In this rhyming story with its bold, colourful pictures, young readers discover that there are many more vehicles in the fleet beyond the usual fire trucks, police cars and ambulances as they are introduced to jet skis, helicopters, water bombers, drones and even the RFDS as each plays a unique role in particular situations from clifftop rescues to getting people off their rooftops.  

However, as entertaining and engaging as the book is, it is the teachers’ notes that really add extra value as they guide both parents and teachers through raising the issues of “what if” with their young children including keeping themselves and their pets safe; the role of 000 and when to use it; knowing what to do in case of a fire, being lost, and other critical situations they might find themselves; and preparing for a disaster.  Simple things like knowing your name, address and phone number to tell a police officer, or having a password that must be said if a stranger talks to you can be life-saving but can also be neglected as we hope they’re never needed. While the story itself touches on calling 000 it is these additional activities that open up essential conversations in a non-threatening scenario that add depth and make this book a valuable addition to a family’s safety preparations. Even moreso because its focus is on the familiar vehicles and people that we see in Australia. 

Hopefully, like learning CPR, there is never a need for them to use their knowledge but as the saying goes, better to have it and not need it than need it and not have it. 


Tyenna: Through My Eyes - Australian Disaster Zones

Tyenna: Through My Eyes – Australian Disaster Zones












Through My Eyes – Australian Disaster Zones

Julie Hunt & Terry Whitebeach

A & U Children’s, 2022

208pp., pbk., RRP $A16.99


They huddle low, nostrils burning from the smoke. A wave of despair flows over Tye. Nothing will survive this firestorm. The bush and everything she loves will be lost.

It’s the summer holidays, and Tye is staying at her grandparents’ lodge at Chancy’s Point in Tasmania’s beautiful Central Highlands. But her plans for fun with best friend Lily and working on her pencil pine conservation project are thwarted as fire threatens the community and the bush she loves – and when Tye discovers Bailey, a runaway boy hiding out, she is torn between secretly helping him and her loyalty to her grandparents.

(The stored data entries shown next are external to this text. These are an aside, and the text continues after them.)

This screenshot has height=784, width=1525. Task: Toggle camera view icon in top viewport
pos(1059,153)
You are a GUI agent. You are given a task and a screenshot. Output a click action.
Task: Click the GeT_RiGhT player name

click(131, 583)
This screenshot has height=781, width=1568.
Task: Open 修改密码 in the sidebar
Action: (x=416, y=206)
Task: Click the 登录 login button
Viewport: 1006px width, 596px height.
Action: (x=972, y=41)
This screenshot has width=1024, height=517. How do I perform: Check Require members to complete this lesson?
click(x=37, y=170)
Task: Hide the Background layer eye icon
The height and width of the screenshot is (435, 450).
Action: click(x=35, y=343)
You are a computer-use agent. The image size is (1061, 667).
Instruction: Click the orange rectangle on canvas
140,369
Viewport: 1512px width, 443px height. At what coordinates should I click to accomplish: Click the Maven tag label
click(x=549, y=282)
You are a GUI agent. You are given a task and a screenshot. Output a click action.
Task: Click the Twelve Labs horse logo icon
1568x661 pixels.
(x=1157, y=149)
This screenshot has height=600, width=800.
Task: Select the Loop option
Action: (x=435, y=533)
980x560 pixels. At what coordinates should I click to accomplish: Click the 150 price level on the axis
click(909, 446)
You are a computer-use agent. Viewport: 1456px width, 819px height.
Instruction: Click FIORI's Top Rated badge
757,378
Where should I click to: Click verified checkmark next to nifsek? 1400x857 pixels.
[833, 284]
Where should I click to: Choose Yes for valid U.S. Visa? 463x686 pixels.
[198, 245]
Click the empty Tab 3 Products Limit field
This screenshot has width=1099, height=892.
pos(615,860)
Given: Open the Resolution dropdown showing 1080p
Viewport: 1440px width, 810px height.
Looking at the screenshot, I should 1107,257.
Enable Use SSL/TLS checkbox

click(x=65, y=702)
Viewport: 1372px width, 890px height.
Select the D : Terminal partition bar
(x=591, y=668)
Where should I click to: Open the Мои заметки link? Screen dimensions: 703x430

As the fire comes closer and evacuation warnings abound, Tye is caught up in the battle of her life. Will she and Bailey survive? What will happen to her beloved pencil pines and the wildlife at risk? Can she and her close-knit community make a difference in a world threatened by climate change?

This is the latest in this series that offers fictionalised accounts of world events that help our older, independent readers not only understand what happened but allows them to process it.  By giving each story a central character such as Lyla who endured the devastating Christchurch earthquake in 2011, the story becomes one of courage, resilience and hope rather than an historical recount with meaningless facts and figures. It offers the ‘colour and detail’ to the stark monochrome sketches of news reports, websites and other information-only sources.  

Like its predecessors, Tyenna is a well-written, well-researched blend of imagination and information that above all, tells a story of one girl’s experience -sadly one similar to that of  so many of our students who faced that dreadful Black Summer of 2019-2020 when the whole of the east coast of the country seem to be alight – and shows that it is OK to have been scared and fearful, but that natural human resilience can prevail. The first to focus on an Australian disaster (it will be joined by Mia later this year), it will resonate with many in one way or another and thus, if you have a system that places trigger warnings in your books, this may be one to consider.  

While we would all like to protect our kids from the disasters of modern times, natural or otherwise, that can be an impossible task as the world now comes to them in the palm of their hands, but stories like this can offer insight, understanding and a feeling that they too, have come through the other side – often shaped by it but also more resilient and courageous because of it.